#### [Kurze Aufgabe]
Schreibe die Zeilen von der Zeile mit „Open the Student“ bis zum Ende der Liste als Markdown-Tabelle mit den Spalten „Nr.“ und „Zeile“ um. Leere Zeilen lässt du weg.

#### [Datenteil]
====

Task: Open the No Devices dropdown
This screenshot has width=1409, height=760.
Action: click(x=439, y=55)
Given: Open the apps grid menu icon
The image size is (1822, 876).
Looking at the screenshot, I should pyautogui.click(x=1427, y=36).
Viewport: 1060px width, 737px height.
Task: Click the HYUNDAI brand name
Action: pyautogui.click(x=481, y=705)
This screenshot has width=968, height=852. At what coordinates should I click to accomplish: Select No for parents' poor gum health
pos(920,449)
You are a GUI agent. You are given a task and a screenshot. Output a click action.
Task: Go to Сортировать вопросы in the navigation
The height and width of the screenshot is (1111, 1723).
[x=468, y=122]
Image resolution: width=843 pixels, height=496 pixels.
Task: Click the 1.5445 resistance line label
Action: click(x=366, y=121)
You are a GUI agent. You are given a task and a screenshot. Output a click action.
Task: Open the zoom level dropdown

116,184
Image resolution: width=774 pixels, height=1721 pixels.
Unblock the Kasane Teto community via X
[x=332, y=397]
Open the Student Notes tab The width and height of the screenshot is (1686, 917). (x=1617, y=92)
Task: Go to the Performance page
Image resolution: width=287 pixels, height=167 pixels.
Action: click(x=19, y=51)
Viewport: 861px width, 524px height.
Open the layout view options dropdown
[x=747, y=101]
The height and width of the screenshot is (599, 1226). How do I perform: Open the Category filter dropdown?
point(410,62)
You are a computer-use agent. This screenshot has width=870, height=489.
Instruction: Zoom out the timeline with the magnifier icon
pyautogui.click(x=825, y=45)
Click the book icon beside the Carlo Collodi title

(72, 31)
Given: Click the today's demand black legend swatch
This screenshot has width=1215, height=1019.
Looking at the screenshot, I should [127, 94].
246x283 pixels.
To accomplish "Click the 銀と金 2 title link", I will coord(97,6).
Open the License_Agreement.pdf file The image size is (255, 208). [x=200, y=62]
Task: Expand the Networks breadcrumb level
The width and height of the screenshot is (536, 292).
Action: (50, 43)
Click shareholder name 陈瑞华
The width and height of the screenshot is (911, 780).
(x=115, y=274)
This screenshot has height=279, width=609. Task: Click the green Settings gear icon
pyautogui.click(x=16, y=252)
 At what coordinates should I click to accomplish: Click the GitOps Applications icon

====

#### [Richtiges Ergebnis]
| Nr. | Zeile |
|---|---|
| 1 | Open the Student Notes tab The width and height of the screenshot is (1686, 917). (x=1617, y=92) |
| 2 | Task: Go to the Performance page |
| 3 | Image resolution: width=287 pixels, height=167 pixels. |
| 4 | Action: click(x=19, y=51) |
| 5 | Viewport: 861px width, 524px height. |
| 6 | Open the layout view options dropdown |
| 7 | [x=747, y=101] |
| 8 | The height and width of the screenshot is (599, 1226). How do I perform: Open the Category filter dropdown? |
| 9 | point(410,62) |
| 10 | You are a computer-use agent. This screenshot has width=870, height=489. |
| 11 | Instruction: Zoom out the timeline with the magnifier icon |
| 12 | pyautogui.click(x=825, y=45) |
| 13 | Click the book icon beside the Carlo Collodi title |
| 14 | (72, 31) |
| 15 | Given: Click the today's demand black legend swatch |
| 16 | This screenshot has width=1215, height=1019. |
| 17 | Looking at the screenshot, I should [127, 94]. |
| 18 | 246x283 pixels. |
| 19 | To accomplish "Click the 銀と金 2 title link", I will coord(97,6). |
| 20 | Open the License_Agreement.pdf file The image size is (255, 208). [x=200, y=62] |
| 21 | Task: Expand the Networks breadcrumb level |
| 22 | The width and height of the screenshot is (536, 292). |
| 23 | Action: (50, 43) |
| 24 | Click shareholder name 陈瑞华 |
| 25 | The width and height of the screenshot is (911, 780). |
| 26 | (x=115, y=274) |
| 27 | This screenshot has height=279, width=609. Task: Click the green Settings gear icon |
| 28 | pyautogui.click(x=16, y=252) |
| 29 |  At what coordinates should I click to accomplish: Click the GitOps Applications icon |